Do you overeat at the annual July Fourth barbeque or during your family
vacation?
Myth: To maintain a healthy weight, deprive yourself of all your favorite foods.
Reality: Eat your favorite foods during the summer…but enjoy them
in moderation! Here are more myths about good nutrition.
Myth: Eggs are bad for your heart.
Reality: The Dietary Guidelines Advisory Committee dropped its caution on eating
eggs and other foods high in cholesterol in 2015; it also rescinded its
previous recommendation of limiting cholesterol intake to 300 mg daily.
A 2015 study in theAmerican Heart Journal found that even people with coronary artery disease showed no cardiac effect
from daily egg consumption.
Myth: Eating carbohydrates leads to weight gain.
Reality: Calories, not carbs, lead to excess pounds, but some carbohydrates are
better for you than others. Skip foods with refined flour and added sugar,
and focus on fiber-rich fruits and vegetables and whole grains to make
healthy carbs work for you.
Myth: Fresh food is always better than frozen.

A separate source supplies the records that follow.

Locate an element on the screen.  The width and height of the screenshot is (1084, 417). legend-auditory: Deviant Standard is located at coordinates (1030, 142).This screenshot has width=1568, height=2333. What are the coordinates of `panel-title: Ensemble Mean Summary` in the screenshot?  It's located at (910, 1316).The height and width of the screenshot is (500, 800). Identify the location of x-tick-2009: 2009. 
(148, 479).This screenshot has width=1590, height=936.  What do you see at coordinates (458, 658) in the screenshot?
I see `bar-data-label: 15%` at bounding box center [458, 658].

Reality: While fresh is great if you can buy from local sources, frozen fruits
and vegetables are a good alternative to standards found in the grocery
store produce aisle since they are flash-frozen at their peak freshness
after harvesting. They retain more nutrients than produce that has been
picked before it is ripe and spent time traveling from farm to store.
Myth: Everyone should go gluten-free.
Reality: Dropping gluten (a protein in wheat, barley and rye) has become a popular
dietary trend in recent years. But unless you suffer from celiac disease
or have gluten sensitivity, eliminating food such as whole-grain breads
and cereals can reduce needed nutrients and dietary fiber, nutritionists
warn. Additionally, commercially produced gluten-free products often have
extra sugar, sodium or fats to make up for the often inferior quality of taste.
Myth: Eating late at night will lead to extra pounds.
Reality: What you eat is more important than when you eat it. Late-night snackers
tend to go for comfort items such as sweets or chips. Instead, nibble
on fruits, vegetables or even Greek yogurt. A recent study in the journal
Medicine & Science in Sports and Exercise found that eating protein a half-hour before going to bed helps protein
synthesis, rebuilding muscle tissue and promoting muscle growth.